Thursday, April 9, 2015

Underground Racism

It seems fair to say, despite the pontifications of Chief Justice John Roberts, that racism has not come to an end.  I wonder why nobody has asked him to share his wisdom regarding the shootings of black men by white police officers.  It must have something to do with that ginormous buffer zone the justices have protecting them from the actual real world.  Which also explains why we would never expect Clarence Thomas to have to worry about white cops.

It was inevitable that we in South Carolina would have our turn in the national spotlight over a police shooting.  In fact it happened too briefly a year ago, and other times before that.

I was surprised to hear an MSNBC reporter yesterday note that of over 200 police shootings in South Carolina, none were convicted of a crime.  I recalled the terrifying dashcam video of last summer's shooting of an unarmed black man who was reaching for his license and registration after being stopped for not having his seat belt on.  It turns out that the officer involved was fired and charged with assault and battery, but not yet tried.  It seems we need to keep a close eye on that case.

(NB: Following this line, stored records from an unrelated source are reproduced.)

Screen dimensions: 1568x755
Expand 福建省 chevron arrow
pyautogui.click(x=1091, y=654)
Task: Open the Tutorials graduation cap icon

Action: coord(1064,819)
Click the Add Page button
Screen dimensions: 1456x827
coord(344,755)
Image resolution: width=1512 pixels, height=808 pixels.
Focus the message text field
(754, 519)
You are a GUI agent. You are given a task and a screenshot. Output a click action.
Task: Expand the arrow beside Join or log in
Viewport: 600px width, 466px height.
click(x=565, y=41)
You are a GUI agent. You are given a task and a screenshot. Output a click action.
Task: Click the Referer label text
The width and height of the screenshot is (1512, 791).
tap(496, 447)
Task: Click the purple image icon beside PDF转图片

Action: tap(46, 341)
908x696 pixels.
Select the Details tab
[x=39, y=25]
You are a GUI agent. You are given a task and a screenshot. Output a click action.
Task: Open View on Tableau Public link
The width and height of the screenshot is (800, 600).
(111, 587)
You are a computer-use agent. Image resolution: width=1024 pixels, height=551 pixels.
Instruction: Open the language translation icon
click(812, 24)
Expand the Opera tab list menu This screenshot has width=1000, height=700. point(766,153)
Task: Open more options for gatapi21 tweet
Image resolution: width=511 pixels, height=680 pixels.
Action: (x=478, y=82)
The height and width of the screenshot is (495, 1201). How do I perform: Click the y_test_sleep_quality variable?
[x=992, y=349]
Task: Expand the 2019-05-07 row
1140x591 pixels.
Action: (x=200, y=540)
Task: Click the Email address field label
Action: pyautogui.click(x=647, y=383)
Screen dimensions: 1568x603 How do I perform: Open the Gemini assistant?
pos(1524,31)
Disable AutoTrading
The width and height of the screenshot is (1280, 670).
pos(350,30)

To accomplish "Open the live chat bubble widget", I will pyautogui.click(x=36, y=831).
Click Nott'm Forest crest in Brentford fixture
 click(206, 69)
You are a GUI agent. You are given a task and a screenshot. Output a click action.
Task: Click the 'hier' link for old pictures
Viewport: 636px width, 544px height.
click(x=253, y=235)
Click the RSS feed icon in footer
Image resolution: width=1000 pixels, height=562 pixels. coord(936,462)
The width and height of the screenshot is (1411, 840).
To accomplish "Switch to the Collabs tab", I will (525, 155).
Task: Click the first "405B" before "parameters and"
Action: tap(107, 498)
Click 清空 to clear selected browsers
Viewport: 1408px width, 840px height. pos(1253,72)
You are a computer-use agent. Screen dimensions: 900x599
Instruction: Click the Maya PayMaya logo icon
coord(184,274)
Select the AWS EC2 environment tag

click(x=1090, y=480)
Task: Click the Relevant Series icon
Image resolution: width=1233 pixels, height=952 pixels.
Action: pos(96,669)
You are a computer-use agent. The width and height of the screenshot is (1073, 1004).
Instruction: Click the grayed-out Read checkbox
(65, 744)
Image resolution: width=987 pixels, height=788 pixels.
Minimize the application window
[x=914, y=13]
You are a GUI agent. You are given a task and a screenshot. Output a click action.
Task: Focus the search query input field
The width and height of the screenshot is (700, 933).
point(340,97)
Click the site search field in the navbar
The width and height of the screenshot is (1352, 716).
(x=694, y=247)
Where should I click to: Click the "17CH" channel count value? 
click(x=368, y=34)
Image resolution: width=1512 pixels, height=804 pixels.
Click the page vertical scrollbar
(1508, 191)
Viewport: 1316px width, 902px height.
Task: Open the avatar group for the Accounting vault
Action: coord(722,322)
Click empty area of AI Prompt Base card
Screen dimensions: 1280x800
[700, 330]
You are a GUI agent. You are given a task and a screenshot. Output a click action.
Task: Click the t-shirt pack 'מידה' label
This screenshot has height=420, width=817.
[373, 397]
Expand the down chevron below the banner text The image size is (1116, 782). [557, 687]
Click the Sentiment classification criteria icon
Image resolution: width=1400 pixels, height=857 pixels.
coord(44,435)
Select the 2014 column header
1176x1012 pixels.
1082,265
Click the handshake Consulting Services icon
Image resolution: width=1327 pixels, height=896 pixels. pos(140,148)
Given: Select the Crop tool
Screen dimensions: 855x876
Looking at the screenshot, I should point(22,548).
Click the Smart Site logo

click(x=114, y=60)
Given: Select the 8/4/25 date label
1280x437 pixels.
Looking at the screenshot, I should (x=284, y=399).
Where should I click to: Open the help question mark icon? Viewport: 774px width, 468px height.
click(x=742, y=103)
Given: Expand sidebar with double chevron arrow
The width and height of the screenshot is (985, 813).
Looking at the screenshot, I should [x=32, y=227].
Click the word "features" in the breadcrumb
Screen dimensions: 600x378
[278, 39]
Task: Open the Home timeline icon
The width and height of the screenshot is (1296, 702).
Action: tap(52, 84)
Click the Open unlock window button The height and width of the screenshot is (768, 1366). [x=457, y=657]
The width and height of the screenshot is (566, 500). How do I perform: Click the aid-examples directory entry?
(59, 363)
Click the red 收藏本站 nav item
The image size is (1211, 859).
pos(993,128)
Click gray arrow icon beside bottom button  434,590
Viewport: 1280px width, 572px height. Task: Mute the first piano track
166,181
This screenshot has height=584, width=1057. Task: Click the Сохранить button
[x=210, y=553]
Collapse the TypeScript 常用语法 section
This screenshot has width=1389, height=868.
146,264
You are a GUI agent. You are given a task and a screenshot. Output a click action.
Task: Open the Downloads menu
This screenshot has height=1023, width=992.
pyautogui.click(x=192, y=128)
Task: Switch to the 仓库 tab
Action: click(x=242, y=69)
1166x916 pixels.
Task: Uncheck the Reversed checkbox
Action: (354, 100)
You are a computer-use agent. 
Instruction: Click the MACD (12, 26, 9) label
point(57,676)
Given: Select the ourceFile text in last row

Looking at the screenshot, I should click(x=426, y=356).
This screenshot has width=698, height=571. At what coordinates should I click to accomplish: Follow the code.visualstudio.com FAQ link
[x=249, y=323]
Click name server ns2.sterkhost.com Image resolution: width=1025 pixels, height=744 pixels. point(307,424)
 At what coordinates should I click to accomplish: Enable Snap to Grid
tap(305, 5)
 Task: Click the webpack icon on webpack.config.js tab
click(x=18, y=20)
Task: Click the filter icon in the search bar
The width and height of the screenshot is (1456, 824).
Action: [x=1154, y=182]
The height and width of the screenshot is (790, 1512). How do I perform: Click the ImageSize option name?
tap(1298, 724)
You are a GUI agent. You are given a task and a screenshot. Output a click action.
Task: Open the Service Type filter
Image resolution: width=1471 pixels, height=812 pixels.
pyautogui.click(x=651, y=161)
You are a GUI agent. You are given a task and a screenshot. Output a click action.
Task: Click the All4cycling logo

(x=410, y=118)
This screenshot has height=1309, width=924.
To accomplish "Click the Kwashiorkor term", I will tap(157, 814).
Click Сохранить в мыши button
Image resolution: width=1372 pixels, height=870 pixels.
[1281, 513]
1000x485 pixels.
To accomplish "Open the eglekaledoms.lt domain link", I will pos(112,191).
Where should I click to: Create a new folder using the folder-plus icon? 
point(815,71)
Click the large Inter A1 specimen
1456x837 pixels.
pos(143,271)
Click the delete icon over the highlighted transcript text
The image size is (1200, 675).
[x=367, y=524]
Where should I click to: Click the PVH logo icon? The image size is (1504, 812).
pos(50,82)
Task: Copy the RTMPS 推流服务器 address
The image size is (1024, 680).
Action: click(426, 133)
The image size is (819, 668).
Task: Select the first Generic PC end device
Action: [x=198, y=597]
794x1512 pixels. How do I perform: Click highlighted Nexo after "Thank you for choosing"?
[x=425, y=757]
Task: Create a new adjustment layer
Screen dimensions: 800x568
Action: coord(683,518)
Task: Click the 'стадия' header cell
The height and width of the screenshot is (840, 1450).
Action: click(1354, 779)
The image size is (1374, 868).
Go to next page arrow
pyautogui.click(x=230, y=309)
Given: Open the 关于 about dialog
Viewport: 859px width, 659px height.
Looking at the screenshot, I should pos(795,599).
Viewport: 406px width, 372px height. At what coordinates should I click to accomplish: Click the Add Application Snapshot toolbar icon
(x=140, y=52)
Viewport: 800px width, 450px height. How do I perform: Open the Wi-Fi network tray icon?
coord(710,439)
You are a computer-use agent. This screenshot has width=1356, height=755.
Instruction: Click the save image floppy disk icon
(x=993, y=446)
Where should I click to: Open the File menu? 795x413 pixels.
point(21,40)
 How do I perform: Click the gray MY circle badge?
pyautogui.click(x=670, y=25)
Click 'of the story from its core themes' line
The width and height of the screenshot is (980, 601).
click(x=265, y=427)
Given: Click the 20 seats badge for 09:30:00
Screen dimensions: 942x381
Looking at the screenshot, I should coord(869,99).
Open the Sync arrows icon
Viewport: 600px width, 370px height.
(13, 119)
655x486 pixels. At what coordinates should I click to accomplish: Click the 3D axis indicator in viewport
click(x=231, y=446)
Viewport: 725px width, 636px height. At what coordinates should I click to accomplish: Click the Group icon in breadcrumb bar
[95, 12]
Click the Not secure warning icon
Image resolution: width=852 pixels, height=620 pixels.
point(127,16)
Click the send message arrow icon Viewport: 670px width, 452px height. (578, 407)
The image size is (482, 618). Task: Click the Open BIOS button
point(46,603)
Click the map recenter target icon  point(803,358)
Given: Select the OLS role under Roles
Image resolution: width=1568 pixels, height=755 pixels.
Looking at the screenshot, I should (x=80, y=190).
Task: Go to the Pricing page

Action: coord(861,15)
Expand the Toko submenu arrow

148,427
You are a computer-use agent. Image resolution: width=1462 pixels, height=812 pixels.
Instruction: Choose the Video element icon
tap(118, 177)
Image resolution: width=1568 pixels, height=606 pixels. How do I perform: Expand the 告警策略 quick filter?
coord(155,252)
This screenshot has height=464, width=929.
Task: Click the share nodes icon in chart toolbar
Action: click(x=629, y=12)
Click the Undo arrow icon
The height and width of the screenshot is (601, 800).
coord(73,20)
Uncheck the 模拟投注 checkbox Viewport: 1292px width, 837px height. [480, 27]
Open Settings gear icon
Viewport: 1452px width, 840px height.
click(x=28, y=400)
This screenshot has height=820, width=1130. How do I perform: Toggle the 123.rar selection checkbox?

Because it should be obvious to anyone other than five members of the Supreme Court that racism is alive and well.  And not just in the south.  The stereotypes of dangerous black men and black women who live high off the welfare system haven't died; they had just gone underground.  It may be that it took a black president to bring the paranoia out in the open.  And it took authorities like the majority of the Supreme Court to give their blessing to racially motivated aggression.

Where was all that racism before it became legal to deny blacks the right to vote via the voter ID bandwagon and selectively limiting polling places, hours and locations?  And we hadn't had quite such a rage against people on welfare and food stamps since Ronald Reagan's bullshit about the welfare queen in the Cadillac.  While the media was enjoying the Obama birth certificate nonsense, the racists were beginning to crawl out from under their rocks.

As a white woman, I can testify to the fact that there has always been racism.  Because every now and then, someone would say to me something along the lines of "You know what they're like."  Wink, nudge.  I find it bizarre, and yet, if you're like me, when it's happened to you white folk who are reading this, you may not have said, "No, I don't," or, "Yeah, probably like me."  We don't confront the crazies because, well, they are crazy.  After all, they've made assumptions that all we white folk are like they are and believe what they know to be fact.  So, like me, you probably backed away from the conversation, maybe discretely shaking your head as you went.

We know the racists are out there.  We know the stereotypes.  The only way to change that nonsense is for white and blacks to live, work, go to school with each other.  We've known that for a long time.  And yet even when schools are integrated it is pretty likely that the social groups aren't.  And even a liberal democrat such as myself finds that I am in a social group with white women.

So we self-select.  But we still need to talk among each other.  We need to share space.  And most important, we need to stop the racists from perpetuating the racist myths.  We need our politicians to stop playing to our fears.  We need to insist that our judges don't hold ridiculous stereotypes.  We definitely need to screen those who hold racist beliefs out of our police forces and our schools.

My mother used to tell the story of a teacher in her elementary school (circa 1925) who hated Italians.  She thought they were dirty and stupid.  As my mother walked down the stairs, this teacher gave her a little kick to help her along.  We've mostly all been there.  These days it's the Hispanics who are called dirty and stupid.  Segregating ourselves from others who are different, stereotyping those we don't know well enough to understand, this may be the human condition.  But we are all in a position to step up and stop the nonsense when it happens.  The media needs to do it, the courts need to do it.

But I don't see that on the horizon.  Fox News, the right-wing politicians, and big corporate powers like the Kochs have too much to gain by fueling the hate.  Until our authorities step up, as Lyndon Johnson did when he said no to racism and put his full power behind the American law and a true belief in equality, we will have to whip out the cell phones and make the cops wear body cams.  It won't end racism, and the cameras won't be enough.  We've had blacks shot and strangled on camera, and the cops gotten off by not-so-grand juries and prosecutors who were on the side of the cops.  It will take vigilance, protests, media focus to stop the killing of innocent blacks that has gone on throughout the country's history.  It is good that the tragic killings of Trayvon Martin and of Michael Brown in Ferguson woke us up from our delusions.  But we need to understand that those talks that dads have with their black sons about the police have always gone on, and we need to know that the society that makes that necessary has got to change.